Thursday, April 1, 2010

French Sounds

The French are known for many things, but one thing I've now discovered are their unique sounds. The Chefs during demo and practical make the silliest noises that I've only heard since being here. When you're demonstrating how to cut something, they use the word 'tac'. It's commonly used in succession while making several cuts 'tac tac tac'. When removing the wishbone of some sort of bird- you run your knife down either side of the bone and at the end you need to make a sharp movement to make sure the ends are cut- that's a 'CLACK'. Chef Lesourd is the king of the CLACK (pronounced somewhere between clock and clack) There's also the recent discovery of Chef Clergue (who is perfect) who says 'hupp' when lifting something heavy, or just generally moving around the kitchen. I'd think these words were unique to the Chef that says them except that I've heard all of the Chefs at one point or another use one or more of those French sounds. Caals today in our demo kept saying 'hupp' so either they have a conference about it in their locker room or they are very typical French words.

We had our first Caals practical yesterday afternoon. Anthony and I are assistants together which adds another level of stress onto everything. Sprinting up 3 flights of stairs several times within a 2.5 hour period isn't easy or fun when you have a sauce to strain, or a bird roasting in the oven. Our recipe was a roasted chicken cut into 8 pieces that we haven't done before, potato pancakes and an herb salad. I ended up doing well, receiving a tres bien from Caals- but I felt really stressed the whole time. I feel like I did at the beginning of basic- constantly stress, running around the entire time and leaving completely drenched in sweat. I lack the confidence that I gained at the end of basic- where I knew that I knew what I was doing, and that I could fix any mistake. I freak out, I stress and the Chef was watching me the whole time (or so it seemed to me). We had to rip the achilles tendons out of the chickens and like I thought I would, I nearly gagged all over the darn thing. When Chef watched me, I just took the tendons in a hook on the end of a ladle, twisted and YANKED- but on the inside my stomach was completely turned. I know it was dead, and I know it couldn't feel it- but I felt awful doing that to an animal! I'm fine chopping off heads and removing gills for fish (not quite there yet with popping out eyeballs, but getting there) but this was TORTURE! I'm excited to get my confidence back, I'm excited to walk into the kitchen and KNOW what I'm supposed to do at any given time, I'm just not there yet in intermediate. As Allison told me last night "they wouldn't call it intermediate if it were the same as basic", and I need to remember that. I've passed basic, I'm getting better and soon will be a Chef myself, but I just want to feel good about myself in the kitchen again.

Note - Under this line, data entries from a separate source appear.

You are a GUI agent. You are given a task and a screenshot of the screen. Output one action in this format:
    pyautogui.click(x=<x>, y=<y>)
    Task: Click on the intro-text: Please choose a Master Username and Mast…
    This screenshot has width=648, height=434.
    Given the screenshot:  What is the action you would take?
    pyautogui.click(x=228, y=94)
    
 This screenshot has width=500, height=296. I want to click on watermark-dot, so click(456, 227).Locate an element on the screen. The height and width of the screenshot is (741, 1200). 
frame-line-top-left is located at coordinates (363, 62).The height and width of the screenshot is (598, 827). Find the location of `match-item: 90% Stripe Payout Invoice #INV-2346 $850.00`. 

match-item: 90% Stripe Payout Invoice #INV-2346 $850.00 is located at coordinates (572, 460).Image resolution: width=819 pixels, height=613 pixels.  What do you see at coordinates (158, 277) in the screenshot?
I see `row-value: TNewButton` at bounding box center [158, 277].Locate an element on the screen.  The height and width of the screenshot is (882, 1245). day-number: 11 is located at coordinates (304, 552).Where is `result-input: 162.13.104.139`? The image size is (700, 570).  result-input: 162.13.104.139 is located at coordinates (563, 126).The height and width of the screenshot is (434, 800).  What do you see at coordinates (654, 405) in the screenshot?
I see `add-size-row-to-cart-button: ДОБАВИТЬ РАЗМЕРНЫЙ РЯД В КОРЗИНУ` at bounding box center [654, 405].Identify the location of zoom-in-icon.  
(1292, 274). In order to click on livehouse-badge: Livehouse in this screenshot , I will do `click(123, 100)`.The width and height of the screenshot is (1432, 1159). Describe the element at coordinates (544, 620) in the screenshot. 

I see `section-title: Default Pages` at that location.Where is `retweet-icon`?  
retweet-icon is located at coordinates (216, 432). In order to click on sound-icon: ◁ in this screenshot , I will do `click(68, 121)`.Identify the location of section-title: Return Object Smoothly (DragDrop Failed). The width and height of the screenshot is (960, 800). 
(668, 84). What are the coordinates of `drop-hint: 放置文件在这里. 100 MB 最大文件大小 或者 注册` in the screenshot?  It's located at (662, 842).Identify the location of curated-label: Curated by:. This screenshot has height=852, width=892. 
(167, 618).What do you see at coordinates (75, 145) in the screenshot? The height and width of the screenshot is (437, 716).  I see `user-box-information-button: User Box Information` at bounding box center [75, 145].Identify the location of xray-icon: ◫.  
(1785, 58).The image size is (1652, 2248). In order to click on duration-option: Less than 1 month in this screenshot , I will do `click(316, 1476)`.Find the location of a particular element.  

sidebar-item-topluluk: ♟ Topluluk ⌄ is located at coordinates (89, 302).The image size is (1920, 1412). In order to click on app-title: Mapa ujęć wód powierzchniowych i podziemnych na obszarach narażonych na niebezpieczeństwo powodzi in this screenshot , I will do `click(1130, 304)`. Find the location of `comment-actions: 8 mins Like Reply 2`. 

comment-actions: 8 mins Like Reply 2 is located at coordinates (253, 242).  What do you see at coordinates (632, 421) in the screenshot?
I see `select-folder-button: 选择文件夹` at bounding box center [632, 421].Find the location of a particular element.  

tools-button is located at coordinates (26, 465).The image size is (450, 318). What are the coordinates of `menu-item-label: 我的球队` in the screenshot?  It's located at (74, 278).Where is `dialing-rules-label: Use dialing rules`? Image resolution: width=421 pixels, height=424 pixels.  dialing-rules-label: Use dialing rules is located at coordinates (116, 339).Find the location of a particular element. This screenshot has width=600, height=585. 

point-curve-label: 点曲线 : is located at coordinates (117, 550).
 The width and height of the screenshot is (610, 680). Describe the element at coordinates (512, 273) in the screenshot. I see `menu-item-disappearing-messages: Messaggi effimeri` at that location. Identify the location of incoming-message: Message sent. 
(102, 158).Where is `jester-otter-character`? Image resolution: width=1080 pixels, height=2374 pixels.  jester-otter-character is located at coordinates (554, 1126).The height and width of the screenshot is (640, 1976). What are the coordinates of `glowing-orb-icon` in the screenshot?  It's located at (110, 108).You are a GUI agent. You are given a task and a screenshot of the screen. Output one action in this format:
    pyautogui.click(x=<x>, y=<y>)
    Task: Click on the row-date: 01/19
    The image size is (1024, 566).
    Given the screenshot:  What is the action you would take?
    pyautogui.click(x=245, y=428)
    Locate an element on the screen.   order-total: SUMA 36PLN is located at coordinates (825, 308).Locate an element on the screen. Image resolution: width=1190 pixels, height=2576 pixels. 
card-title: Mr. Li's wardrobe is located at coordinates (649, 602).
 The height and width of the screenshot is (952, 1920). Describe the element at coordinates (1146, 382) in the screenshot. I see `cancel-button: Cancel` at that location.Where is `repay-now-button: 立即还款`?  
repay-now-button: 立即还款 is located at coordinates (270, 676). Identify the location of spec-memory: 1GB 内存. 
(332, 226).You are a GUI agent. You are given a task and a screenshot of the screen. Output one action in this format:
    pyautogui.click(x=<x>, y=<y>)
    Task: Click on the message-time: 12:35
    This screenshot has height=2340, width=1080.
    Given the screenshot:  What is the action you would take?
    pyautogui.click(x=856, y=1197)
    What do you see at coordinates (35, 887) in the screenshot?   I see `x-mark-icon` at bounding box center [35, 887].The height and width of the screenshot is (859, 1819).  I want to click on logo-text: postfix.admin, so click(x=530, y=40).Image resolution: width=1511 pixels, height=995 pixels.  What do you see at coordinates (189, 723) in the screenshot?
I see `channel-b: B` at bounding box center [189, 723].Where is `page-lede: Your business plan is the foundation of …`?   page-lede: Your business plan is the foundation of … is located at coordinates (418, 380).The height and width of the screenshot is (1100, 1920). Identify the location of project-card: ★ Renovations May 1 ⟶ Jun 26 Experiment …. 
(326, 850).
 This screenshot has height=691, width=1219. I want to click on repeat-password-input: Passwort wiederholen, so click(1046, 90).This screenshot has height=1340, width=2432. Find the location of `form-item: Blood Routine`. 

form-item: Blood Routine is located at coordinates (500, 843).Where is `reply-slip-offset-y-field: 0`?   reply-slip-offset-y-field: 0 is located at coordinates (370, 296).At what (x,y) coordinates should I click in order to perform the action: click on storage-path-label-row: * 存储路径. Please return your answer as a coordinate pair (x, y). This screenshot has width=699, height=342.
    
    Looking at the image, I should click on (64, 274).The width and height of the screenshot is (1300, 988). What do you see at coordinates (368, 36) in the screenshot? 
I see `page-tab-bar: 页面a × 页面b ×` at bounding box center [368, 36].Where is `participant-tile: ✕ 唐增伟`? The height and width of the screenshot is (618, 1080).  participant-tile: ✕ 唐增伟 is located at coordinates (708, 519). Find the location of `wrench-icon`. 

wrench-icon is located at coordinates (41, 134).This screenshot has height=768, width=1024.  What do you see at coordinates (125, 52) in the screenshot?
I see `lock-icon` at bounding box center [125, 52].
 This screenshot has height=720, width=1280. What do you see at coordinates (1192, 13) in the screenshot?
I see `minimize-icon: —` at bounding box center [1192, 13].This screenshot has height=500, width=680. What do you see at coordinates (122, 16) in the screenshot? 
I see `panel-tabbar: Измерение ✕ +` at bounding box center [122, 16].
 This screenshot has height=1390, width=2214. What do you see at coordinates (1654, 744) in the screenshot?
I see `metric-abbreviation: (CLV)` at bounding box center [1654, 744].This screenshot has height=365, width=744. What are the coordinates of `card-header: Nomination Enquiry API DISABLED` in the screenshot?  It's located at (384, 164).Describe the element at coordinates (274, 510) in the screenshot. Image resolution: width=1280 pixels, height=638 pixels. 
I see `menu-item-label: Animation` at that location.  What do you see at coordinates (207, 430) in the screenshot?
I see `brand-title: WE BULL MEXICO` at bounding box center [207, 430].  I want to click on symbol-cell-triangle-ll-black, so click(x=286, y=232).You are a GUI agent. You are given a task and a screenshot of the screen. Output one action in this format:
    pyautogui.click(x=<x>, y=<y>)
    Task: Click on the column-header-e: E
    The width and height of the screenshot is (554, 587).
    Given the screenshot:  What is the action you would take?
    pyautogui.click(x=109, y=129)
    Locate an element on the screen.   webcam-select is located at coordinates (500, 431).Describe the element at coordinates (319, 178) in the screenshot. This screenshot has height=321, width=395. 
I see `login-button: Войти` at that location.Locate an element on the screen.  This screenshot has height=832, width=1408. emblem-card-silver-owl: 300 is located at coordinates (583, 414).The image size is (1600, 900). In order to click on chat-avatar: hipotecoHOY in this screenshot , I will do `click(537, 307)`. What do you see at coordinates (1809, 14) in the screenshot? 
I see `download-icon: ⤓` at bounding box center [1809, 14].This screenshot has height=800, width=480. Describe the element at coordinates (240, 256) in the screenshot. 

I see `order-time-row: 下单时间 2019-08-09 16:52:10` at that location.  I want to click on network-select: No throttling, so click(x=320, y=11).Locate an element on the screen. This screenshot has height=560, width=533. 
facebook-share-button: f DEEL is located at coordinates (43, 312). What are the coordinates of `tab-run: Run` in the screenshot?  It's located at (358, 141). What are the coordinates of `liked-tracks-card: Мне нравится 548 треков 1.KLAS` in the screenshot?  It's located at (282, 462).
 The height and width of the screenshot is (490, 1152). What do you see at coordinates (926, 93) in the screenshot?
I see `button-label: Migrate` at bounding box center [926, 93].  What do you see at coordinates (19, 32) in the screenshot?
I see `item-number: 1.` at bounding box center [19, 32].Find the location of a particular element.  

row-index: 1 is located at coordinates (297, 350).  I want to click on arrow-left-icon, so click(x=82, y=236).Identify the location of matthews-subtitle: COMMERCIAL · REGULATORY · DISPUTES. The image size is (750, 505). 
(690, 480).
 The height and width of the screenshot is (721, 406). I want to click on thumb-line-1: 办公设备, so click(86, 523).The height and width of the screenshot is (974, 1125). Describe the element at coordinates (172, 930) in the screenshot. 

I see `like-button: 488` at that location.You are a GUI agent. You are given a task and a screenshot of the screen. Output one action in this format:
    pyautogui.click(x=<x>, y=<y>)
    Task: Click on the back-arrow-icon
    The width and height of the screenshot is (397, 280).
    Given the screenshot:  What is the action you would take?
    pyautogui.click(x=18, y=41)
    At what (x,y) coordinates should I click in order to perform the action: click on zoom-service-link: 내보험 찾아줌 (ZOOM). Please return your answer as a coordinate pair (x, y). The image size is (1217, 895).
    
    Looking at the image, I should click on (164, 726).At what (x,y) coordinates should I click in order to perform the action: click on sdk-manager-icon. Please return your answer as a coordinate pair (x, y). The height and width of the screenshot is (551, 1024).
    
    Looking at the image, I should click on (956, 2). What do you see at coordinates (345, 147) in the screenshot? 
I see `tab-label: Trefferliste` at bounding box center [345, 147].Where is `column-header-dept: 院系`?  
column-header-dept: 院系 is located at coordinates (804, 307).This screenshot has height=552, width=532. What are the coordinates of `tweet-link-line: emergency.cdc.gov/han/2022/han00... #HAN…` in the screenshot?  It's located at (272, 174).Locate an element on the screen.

We had 8:30 demo and Caals was in good shape today. He was on top of his game and ripped through the recipes. The entree was fantastic, so I came right home and tried to re-create it. I failed at my first attempt at homemade mayo and had to eat crow and walk to franpriz to buy hellman's, but the chicken salad was fantastic. I poached the chicken in veal stock instead of chicken stock and it tasted great, the chiffonade of my greens was beautiful and my julienne of apples were works of art, but I can't get past that my mayonnaise was a failure! Oh well, better luck next time?

I'm really wanting to make lamb this weekend in honor of Easter and want to make a mint crust to go over it...if anyone has any recipes- let me know! We learned rack of lamb with a parsley crust in basic, I bet I can use the same technique with mint, no?

A Bientot!

1 comment:

  1. Caals is the king of 'crack crack' in a demo... and chaotic as well... and well trained (physically), but very French, and cockey and... well you get it!